Omit all pictures. Copy exactly the lines from the line containing "Where should I click to: Click inside" to the end of the listing, with both ends included.

···

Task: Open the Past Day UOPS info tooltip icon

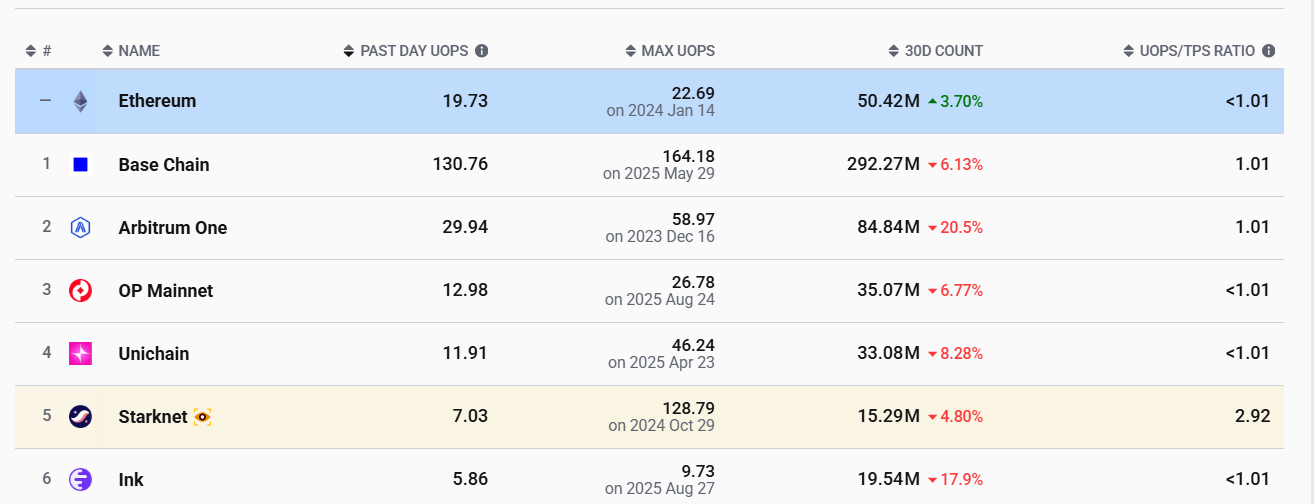Action: click(x=482, y=51)
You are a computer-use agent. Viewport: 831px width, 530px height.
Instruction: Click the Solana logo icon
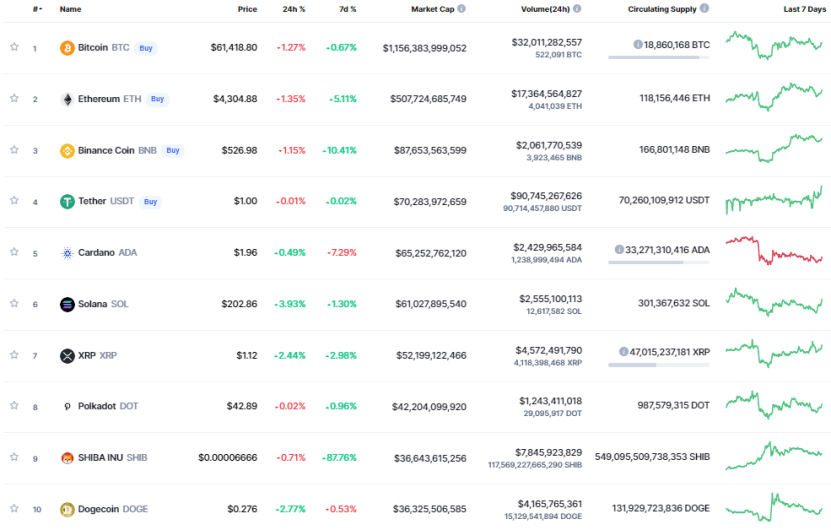pos(67,304)
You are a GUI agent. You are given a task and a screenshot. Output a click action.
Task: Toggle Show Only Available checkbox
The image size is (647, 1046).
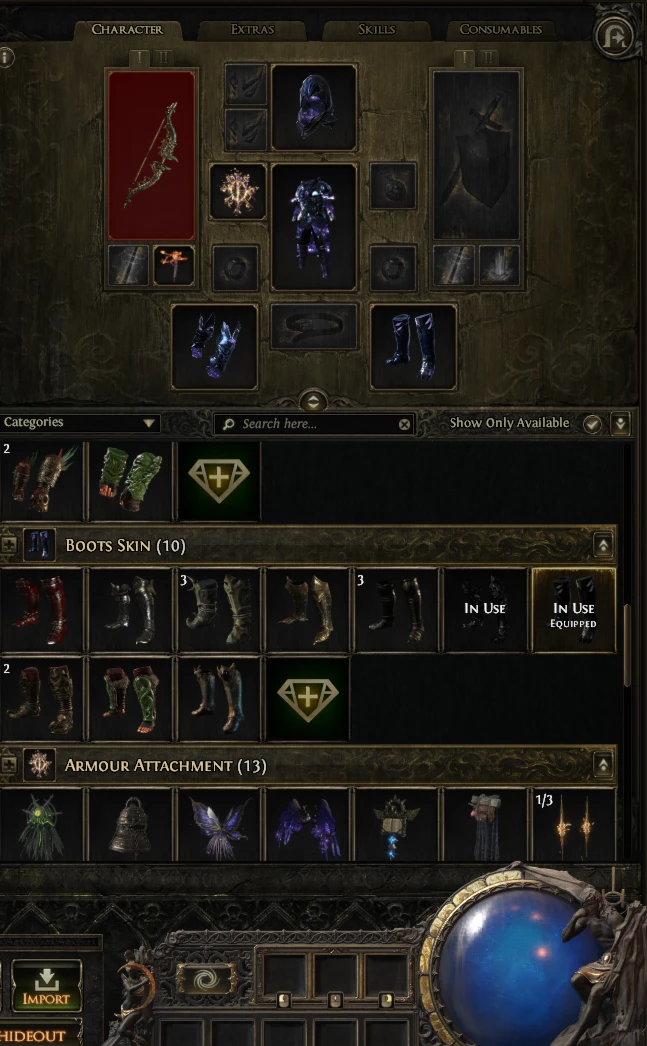point(592,424)
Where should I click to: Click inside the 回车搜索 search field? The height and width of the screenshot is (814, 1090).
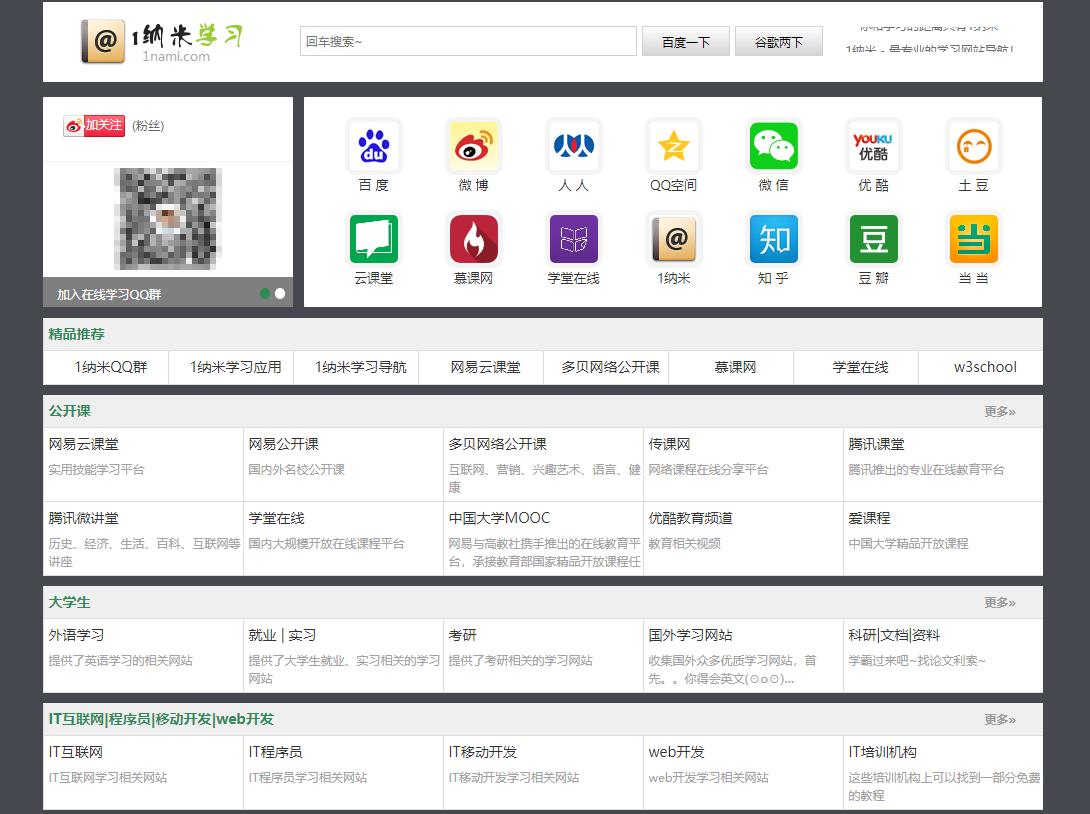click(467, 41)
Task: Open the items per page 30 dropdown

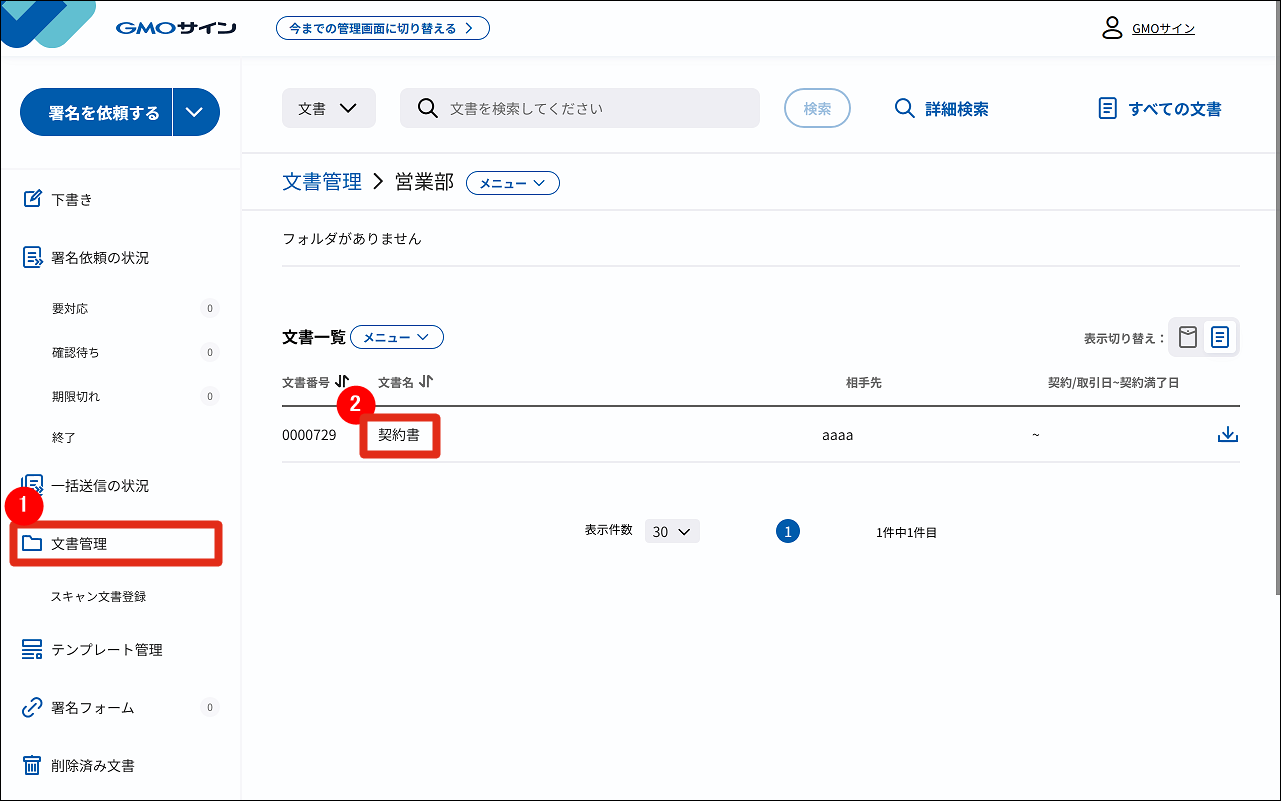Action: pyautogui.click(x=671, y=532)
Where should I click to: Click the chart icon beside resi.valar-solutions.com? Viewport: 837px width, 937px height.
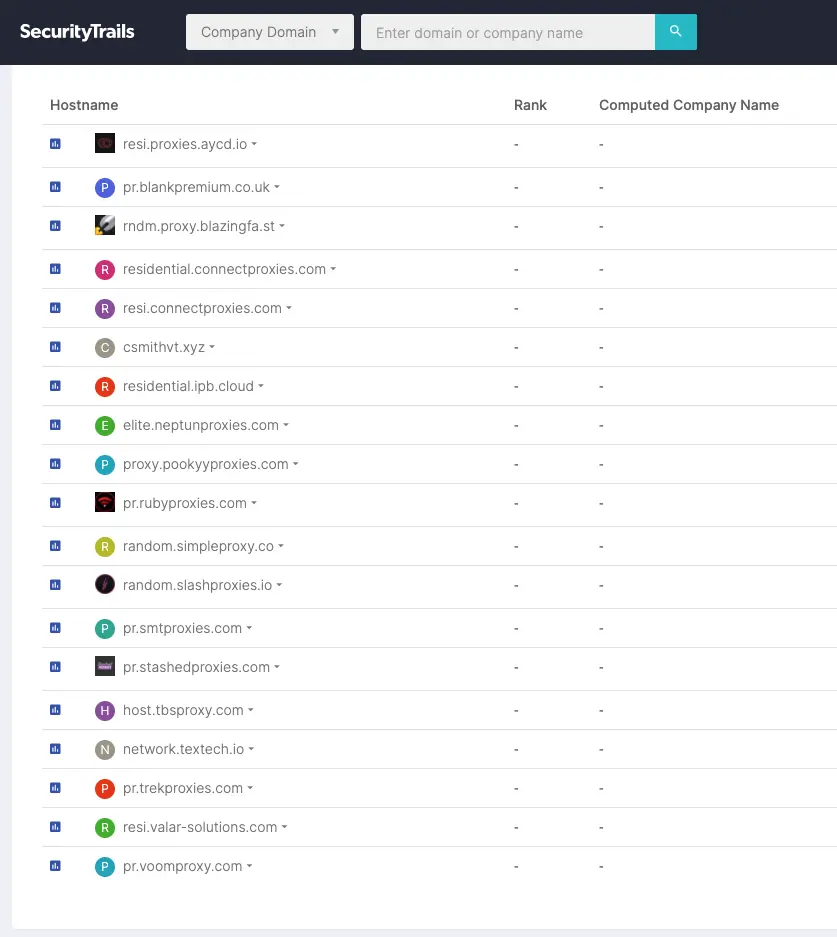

···

(Written reply)
Where should I click to: Click inside the 回车搜索 search field? The height and width of the screenshot is (814, 1090).
click(467, 41)
Task: Open the items per page 30 dropdown

Action: pyautogui.click(x=671, y=532)
Where should I click to: Click the chart icon beside resi.valar-solutions.com? Viewport: 837px width, 937px height.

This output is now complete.